*Available records:*
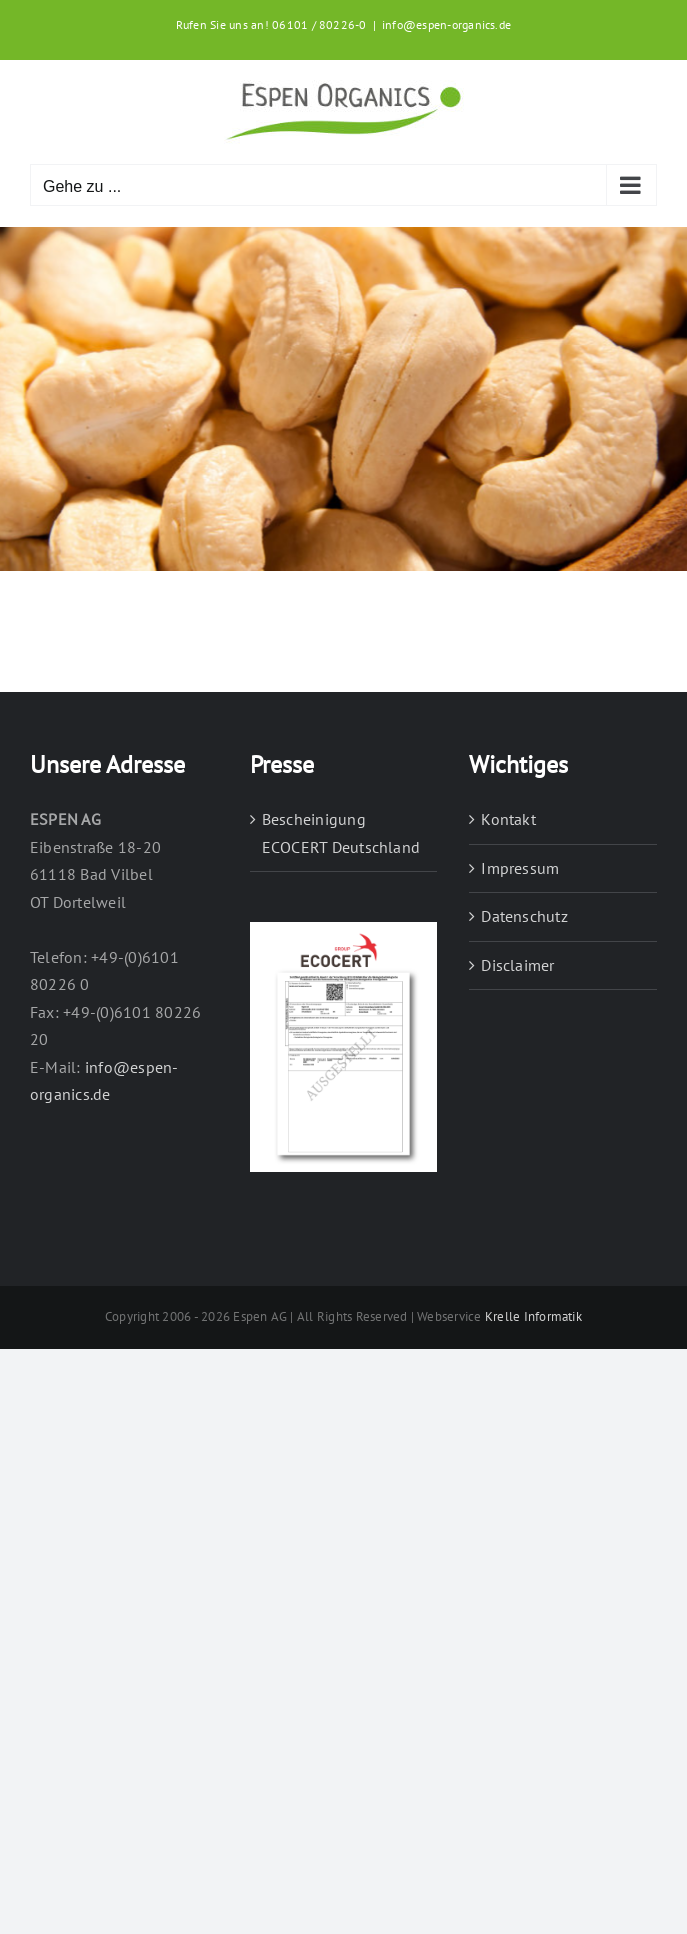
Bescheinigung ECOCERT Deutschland (341, 833)
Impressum (520, 868)
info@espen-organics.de (446, 24)
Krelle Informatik (533, 1316)
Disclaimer (517, 965)
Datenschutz (524, 916)
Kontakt (508, 819)
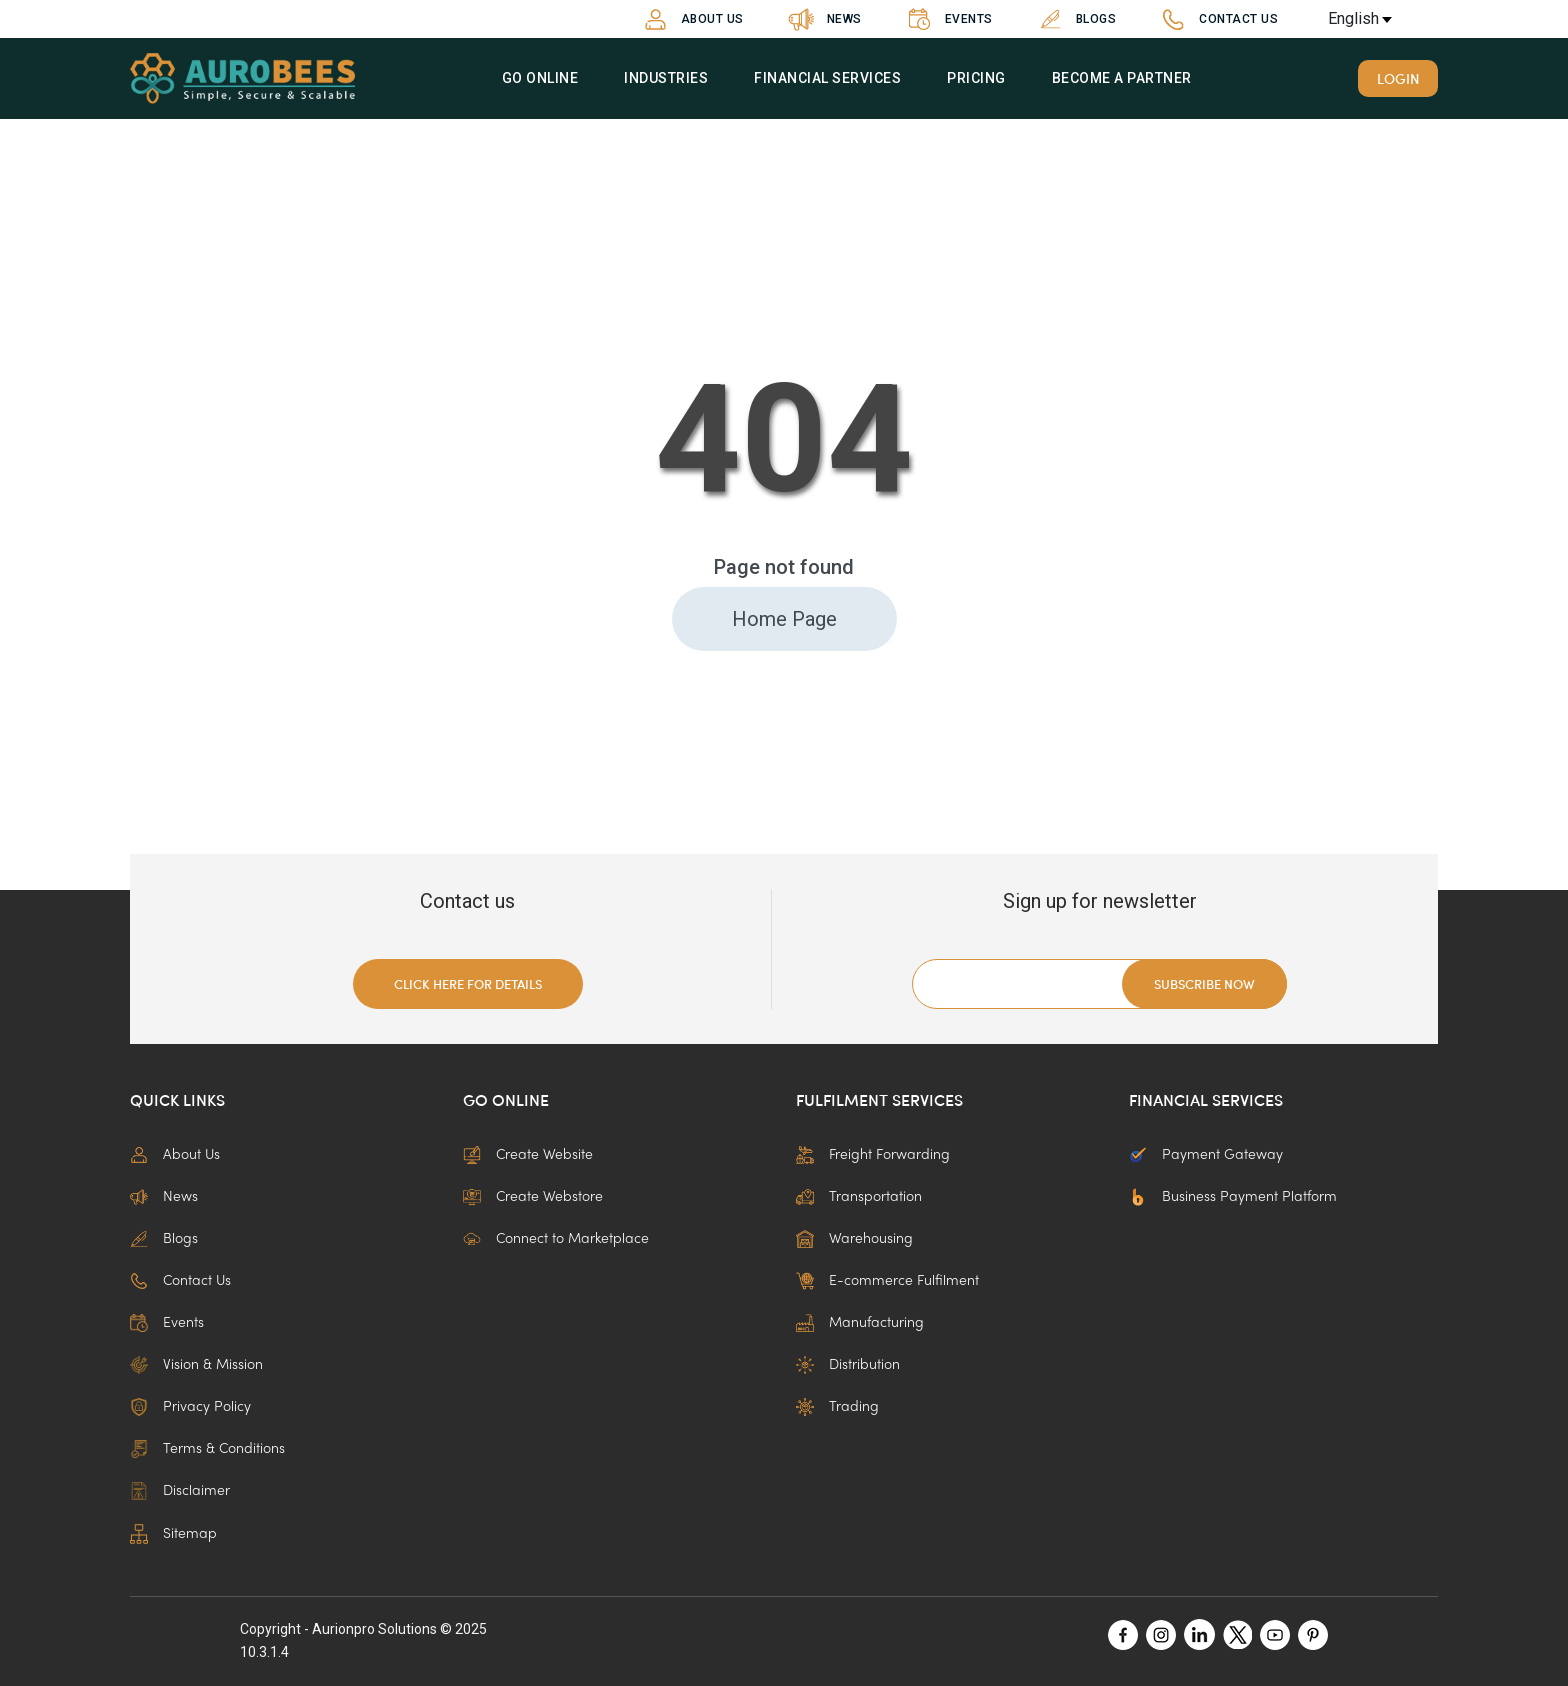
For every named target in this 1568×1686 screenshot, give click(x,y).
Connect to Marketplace (556, 1239)
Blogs (1075, 19)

*What the exercise asks:*
From the data above, copy out each line that contains the string "Bescheinigung".

*Complete response:*
Bescheinigung ECOCERT Deutschland (341, 833)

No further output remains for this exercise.